══ Task input

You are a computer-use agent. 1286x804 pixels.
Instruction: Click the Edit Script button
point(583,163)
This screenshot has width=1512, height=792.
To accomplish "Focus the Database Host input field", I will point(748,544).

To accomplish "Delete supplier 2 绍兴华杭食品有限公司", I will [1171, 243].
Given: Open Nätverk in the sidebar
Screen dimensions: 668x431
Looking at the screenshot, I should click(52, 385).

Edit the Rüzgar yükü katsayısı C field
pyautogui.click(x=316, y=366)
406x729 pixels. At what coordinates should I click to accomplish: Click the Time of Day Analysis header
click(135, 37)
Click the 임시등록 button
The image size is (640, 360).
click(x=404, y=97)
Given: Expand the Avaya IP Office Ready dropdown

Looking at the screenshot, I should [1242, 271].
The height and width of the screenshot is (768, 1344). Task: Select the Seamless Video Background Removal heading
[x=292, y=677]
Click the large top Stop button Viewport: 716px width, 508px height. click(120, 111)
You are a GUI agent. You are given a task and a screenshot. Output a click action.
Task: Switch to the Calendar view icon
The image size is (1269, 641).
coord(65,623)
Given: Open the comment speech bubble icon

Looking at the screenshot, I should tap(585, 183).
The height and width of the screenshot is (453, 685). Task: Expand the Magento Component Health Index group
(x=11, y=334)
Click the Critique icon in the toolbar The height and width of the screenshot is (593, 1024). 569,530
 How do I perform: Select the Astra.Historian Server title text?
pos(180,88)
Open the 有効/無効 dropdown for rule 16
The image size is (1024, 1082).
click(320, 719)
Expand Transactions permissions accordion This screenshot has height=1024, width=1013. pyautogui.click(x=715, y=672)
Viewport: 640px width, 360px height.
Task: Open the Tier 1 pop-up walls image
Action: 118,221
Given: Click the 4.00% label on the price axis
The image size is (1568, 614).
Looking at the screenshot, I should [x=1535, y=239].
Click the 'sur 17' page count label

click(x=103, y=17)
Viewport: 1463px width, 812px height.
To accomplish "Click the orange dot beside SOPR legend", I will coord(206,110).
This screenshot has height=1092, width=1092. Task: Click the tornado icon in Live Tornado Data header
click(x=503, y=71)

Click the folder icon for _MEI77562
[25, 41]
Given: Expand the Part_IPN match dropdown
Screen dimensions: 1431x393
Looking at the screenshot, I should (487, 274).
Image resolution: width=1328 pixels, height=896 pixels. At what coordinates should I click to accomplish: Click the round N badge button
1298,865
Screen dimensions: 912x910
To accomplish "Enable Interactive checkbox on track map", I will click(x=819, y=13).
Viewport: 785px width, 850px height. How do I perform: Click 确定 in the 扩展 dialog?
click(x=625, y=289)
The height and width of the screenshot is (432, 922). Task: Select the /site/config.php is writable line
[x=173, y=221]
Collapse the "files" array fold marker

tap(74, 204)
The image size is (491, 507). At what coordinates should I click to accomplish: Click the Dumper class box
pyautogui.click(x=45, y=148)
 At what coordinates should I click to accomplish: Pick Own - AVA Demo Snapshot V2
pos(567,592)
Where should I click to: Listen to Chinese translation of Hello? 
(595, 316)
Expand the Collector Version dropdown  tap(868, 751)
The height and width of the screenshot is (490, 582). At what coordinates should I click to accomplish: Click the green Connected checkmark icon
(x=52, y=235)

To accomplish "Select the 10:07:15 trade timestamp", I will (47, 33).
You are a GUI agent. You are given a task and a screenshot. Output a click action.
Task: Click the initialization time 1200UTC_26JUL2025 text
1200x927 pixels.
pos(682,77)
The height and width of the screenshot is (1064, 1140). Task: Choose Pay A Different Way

════

• [What is being asked] Keeping every word and mark as it is, print the entries above.

• [Solved exercise]
You are a computer-use agent. 1286x804 pixels.
Instruction: Click the Edit Script button
point(583,163)
This screenshot has width=1512, height=792.
To accomplish "Focus the Database Host input field", I will point(748,544).

To accomplish "Delete supplier 2 绍兴华杭食品有限公司", I will [1171, 243].
Given: Open Nätverk in the sidebar
Screen dimensions: 668x431
Looking at the screenshot, I should click(52, 385).

Edit the Rüzgar yükü katsayısı C field
pyautogui.click(x=316, y=366)
406x729 pixels. At what coordinates should I click to accomplish: Click the Time of Day Analysis header
click(135, 37)
Click the 임시등록 button
The image size is (640, 360).
click(x=404, y=97)
Given: Expand the Avaya IP Office Ready dropdown

Looking at the screenshot, I should [1242, 271].
The height and width of the screenshot is (768, 1344). Task: Select the Seamless Video Background Removal heading
[x=292, y=677]
Click the large top Stop button Viewport: 716px width, 508px height. click(120, 111)
You are a GUI agent. You are given a task and a screenshot. Output a click action.
Task: Switch to the Calendar view icon
The image size is (1269, 641).
coord(65,623)
Given: Open the comment speech bubble icon

Looking at the screenshot, I should tap(585, 183).
The height and width of the screenshot is (453, 685). Task: Expand the Magento Component Health Index group
(x=11, y=334)
Click the Critique icon in the toolbar The height and width of the screenshot is (593, 1024). 569,530
 How do I perform: Select the Astra.Historian Server title text?
pos(180,88)
Open the 有効/無効 dropdown for rule 16
The image size is (1024, 1082).
click(320, 719)
Expand Transactions permissions accordion This screenshot has height=1024, width=1013. pyautogui.click(x=715, y=672)
Viewport: 640px width, 360px height.
Task: Open the Tier 1 pop-up walls image
Action: 118,221
Given: Click the 4.00% label on the price axis
The image size is (1568, 614).
Looking at the screenshot, I should [x=1535, y=239].
Click the 'sur 17' page count label

click(x=103, y=17)
Viewport: 1463px width, 812px height.
To accomplish "Click the orange dot beside SOPR legend", I will coord(206,110).
This screenshot has height=1092, width=1092. Task: Click the tornado icon in Live Tornado Data header
click(x=503, y=71)

Click the folder icon for _MEI77562
[25, 41]
Given: Expand the Part_IPN match dropdown
Screen dimensions: 1431x393
Looking at the screenshot, I should (487, 274).
Image resolution: width=1328 pixels, height=896 pixels. At what coordinates should I click to accomplish: Click the round N badge button
1298,865
Screen dimensions: 912x910
To accomplish "Enable Interactive checkbox on track map", I will click(x=819, y=13).
Viewport: 785px width, 850px height. How do I perform: Click 确定 in the 扩展 dialog?
click(x=625, y=289)
The height and width of the screenshot is (432, 922). Task: Select the /site/config.php is writable line
[x=173, y=221]
Collapse the "files" array fold marker

tap(74, 204)
The image size is (491, 507). At what coordinates should I click to accomplish: Click the Dumper class box
pyautogui.click(x=45, y=148)
 At what coordinates should I click to accomplish: Pick Own - AVA Demo Snapshot V2
pos(567,592)
Where should I click to: Listen to Chinese translation of Hello? 
(595, 316)
Expand the Collector Version dropdown  tap(868, 751)
The height and width of the screenshot is (490, 582). At what coordinates should I click to accomplish: Click the green Connected checkmark icon
(x=52, y=235)

To accomplish "Select the 10:07:15 trade timestamp", I will (47, 33).
You are a GUI agent. You are given a task and a screenshot. Output a click action.
Task: Click the initialization time 1200UTC_26JUL2025 text
1200x927 pixels.
pos(682,77)
The height and width of the screenshot is (1064, 1140). Task: Choose Pay A Different Way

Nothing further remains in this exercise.